● Information shown
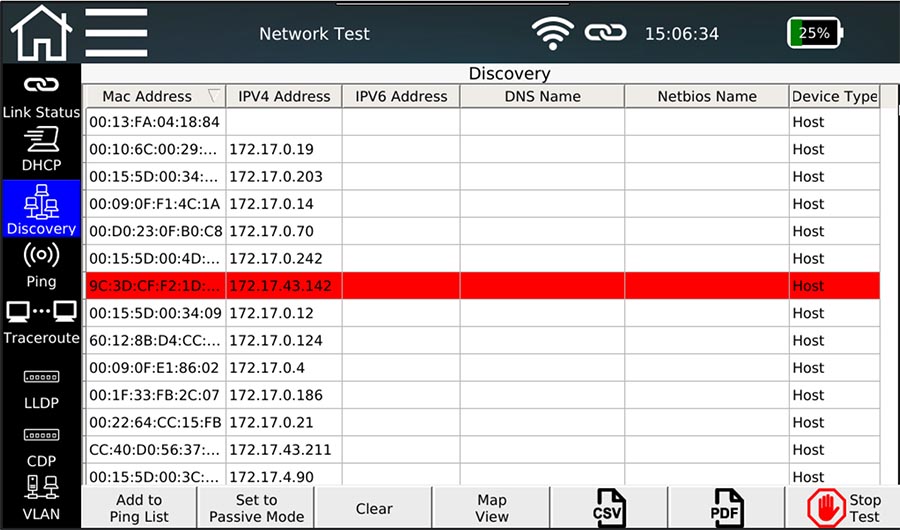Click the Wi-Fi status icon
This screenshot has width=900, height=530.
point(552,33)
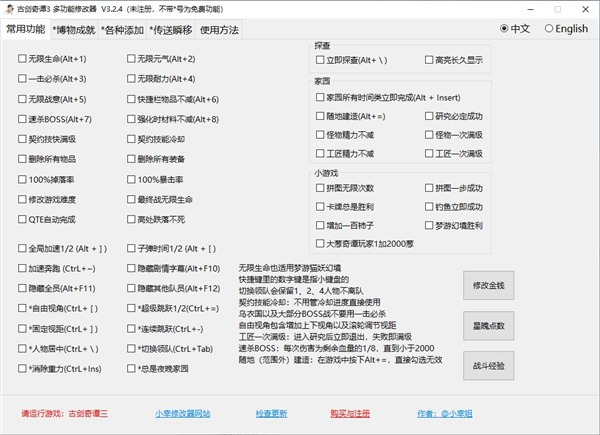Go to the 使用方法 tab
This screenshot has width=600, height=435.
218,30
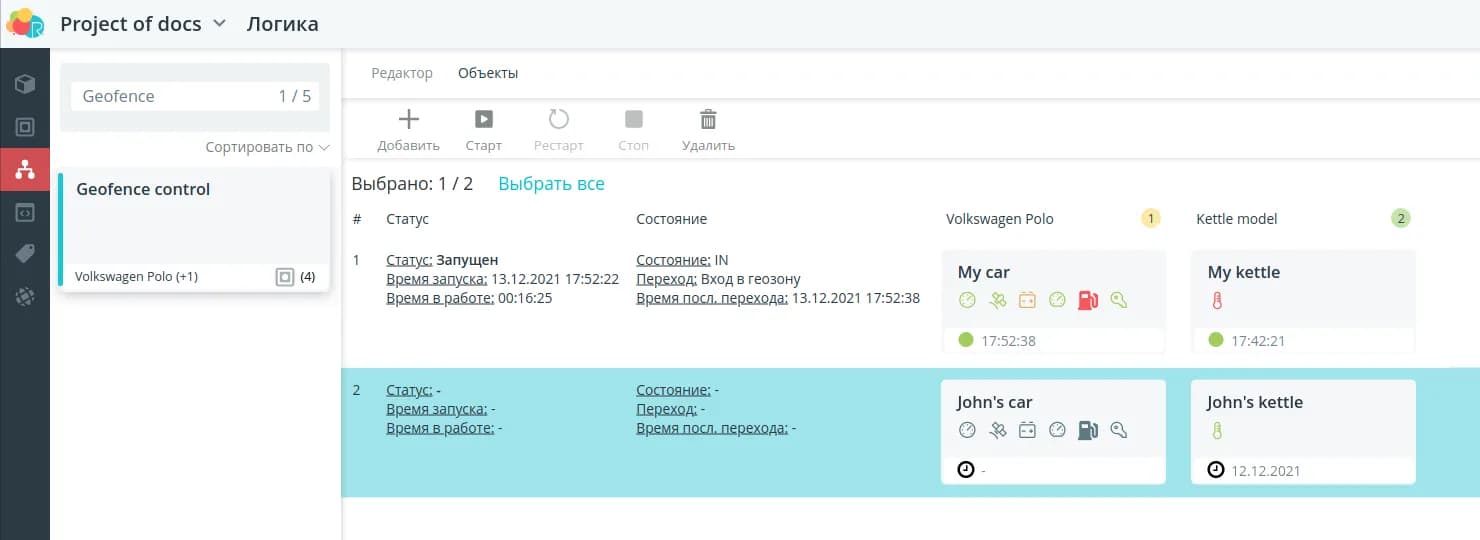The image size is (1480, 540).
Task: Click the cube icon in the left sidebar
Action: 25,84

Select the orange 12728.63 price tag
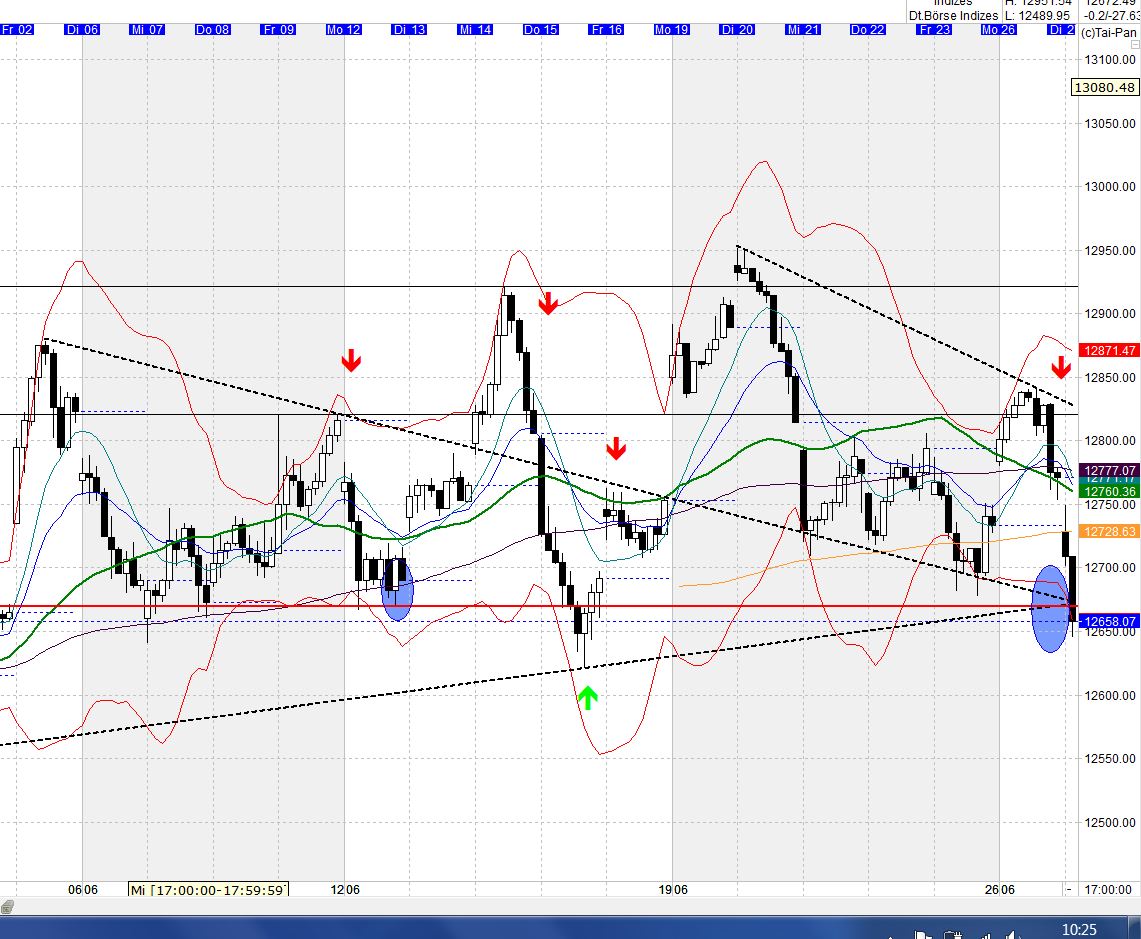[1111, 532]
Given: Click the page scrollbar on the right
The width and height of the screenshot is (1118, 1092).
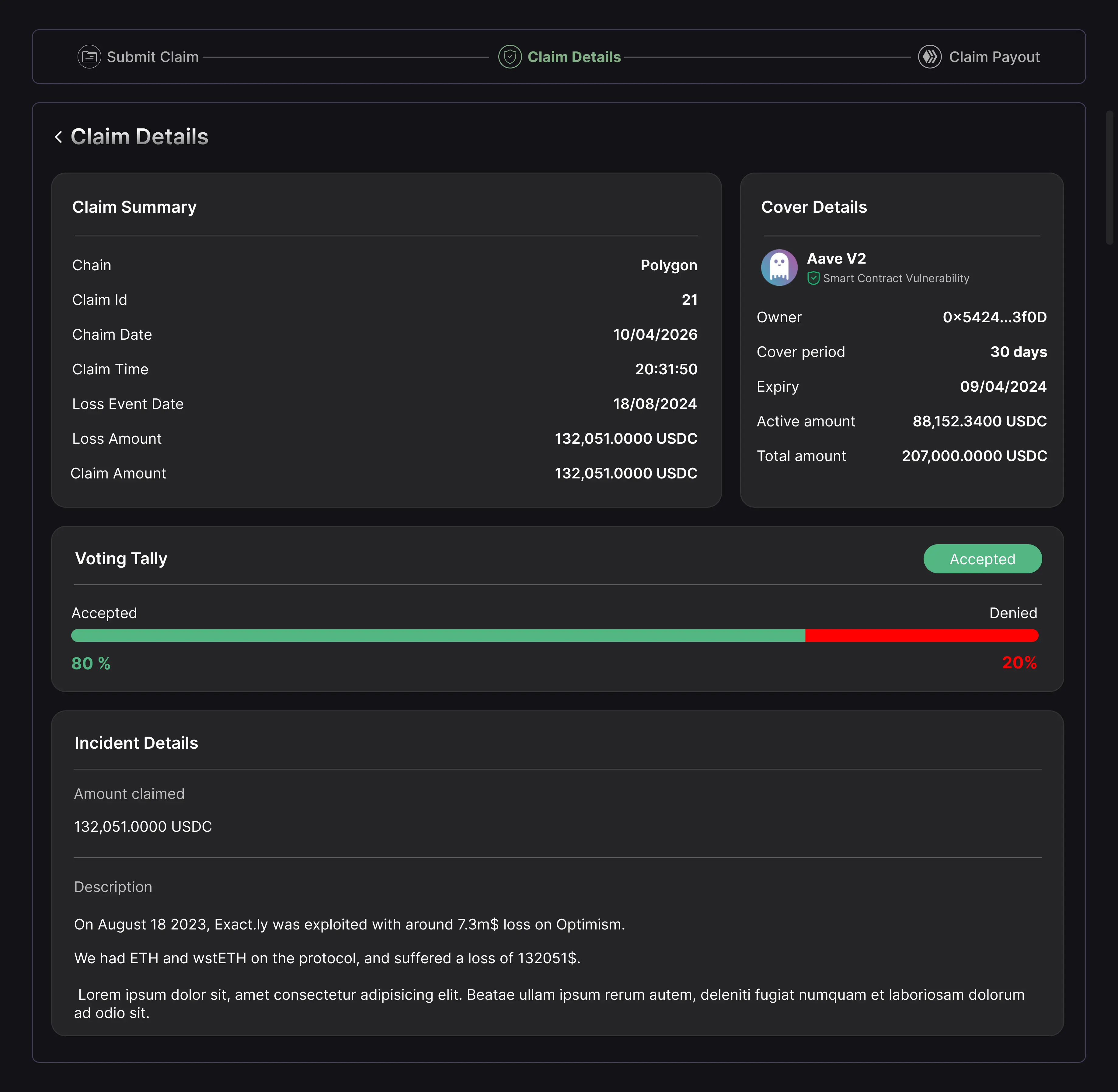Looking at the screenshot, I should click(1109, 178).
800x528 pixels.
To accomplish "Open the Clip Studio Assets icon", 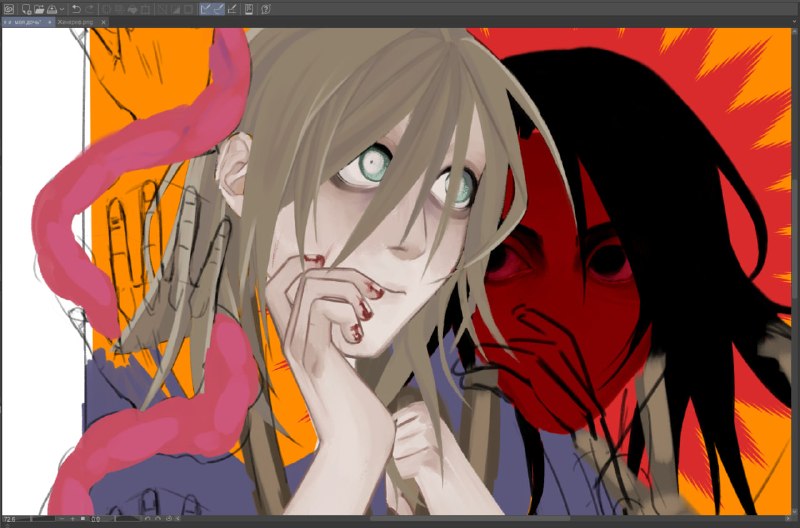I will 248,9.
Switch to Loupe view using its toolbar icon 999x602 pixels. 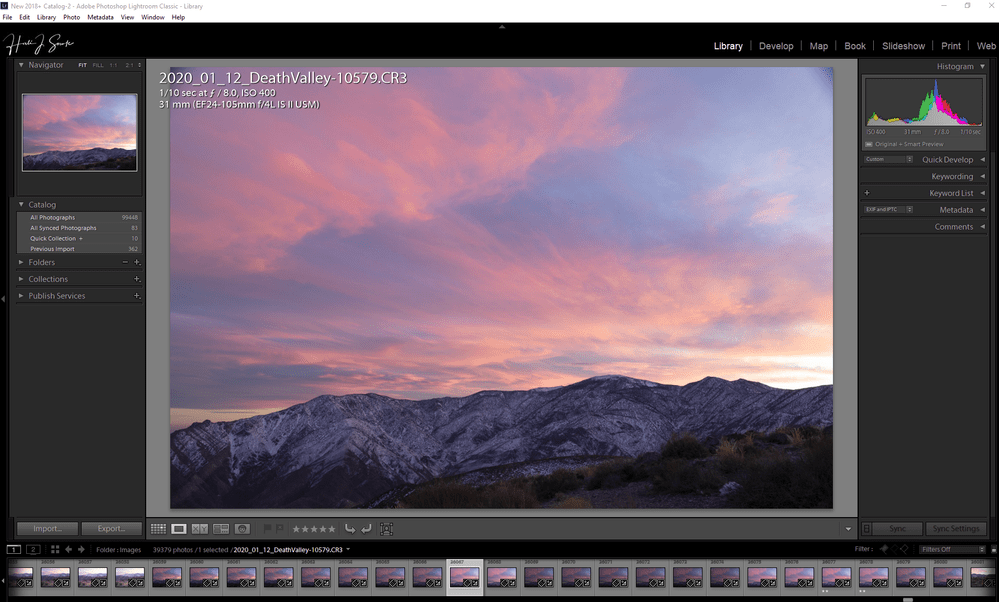point(178,529)
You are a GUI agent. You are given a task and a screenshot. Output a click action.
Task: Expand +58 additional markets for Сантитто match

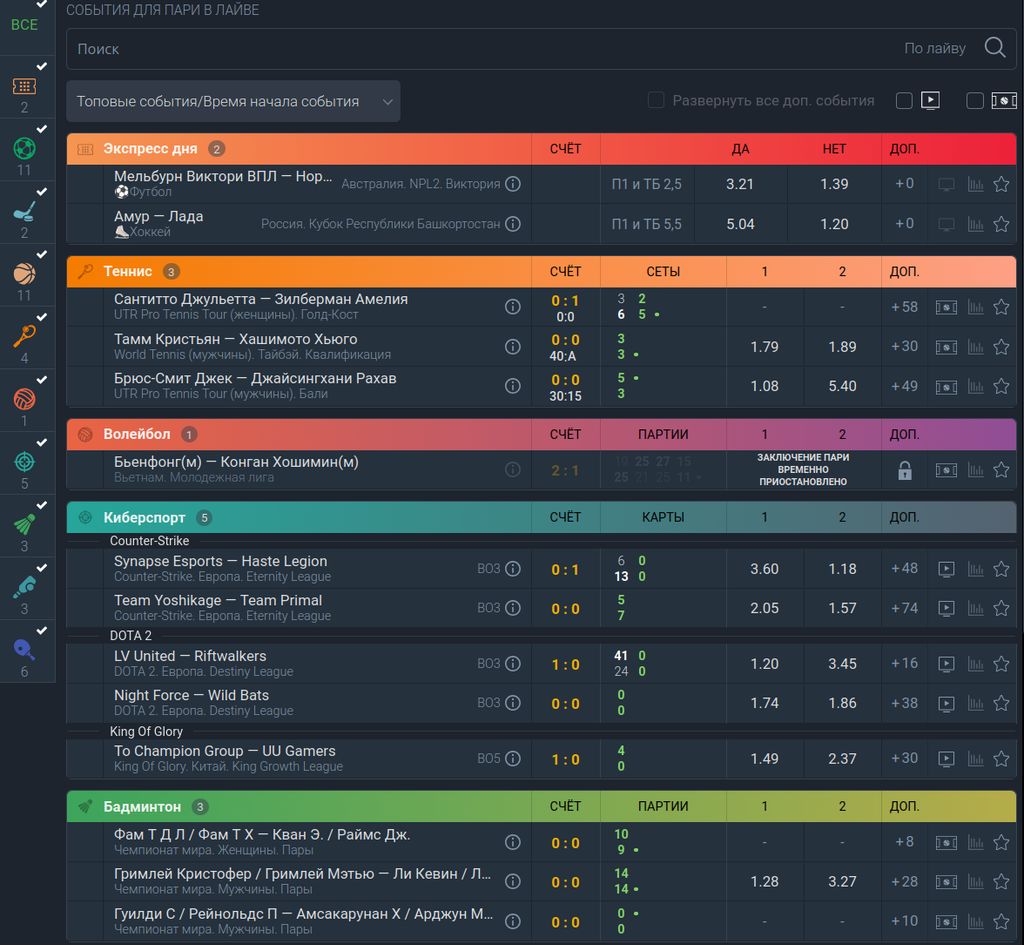click(904, 307)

● Task requirements
Edit the lines from the beginning of the records through the line containing "Looking at the", replacing "orange" with "red" and changing nothing else. Give only those lines, without the pictures.

● Solution for this task
Click the Wi-Fi status icon
This screenshot has width=900, height=530.
point(552,33)
Go to the 使用方法 tab
This screenshot has width=600, height=435.
218,30
The image size is (1480, 540).
Task: Click the cube icon in the left sidebar
Action: 25,84

Select the red 12728.63 price tag
[1111, 532]
Given: Click the page scrollbar on the right
The width and height of the screenshot is (1118, 1092).
Looking at the screenshot, I should click(1109, 178).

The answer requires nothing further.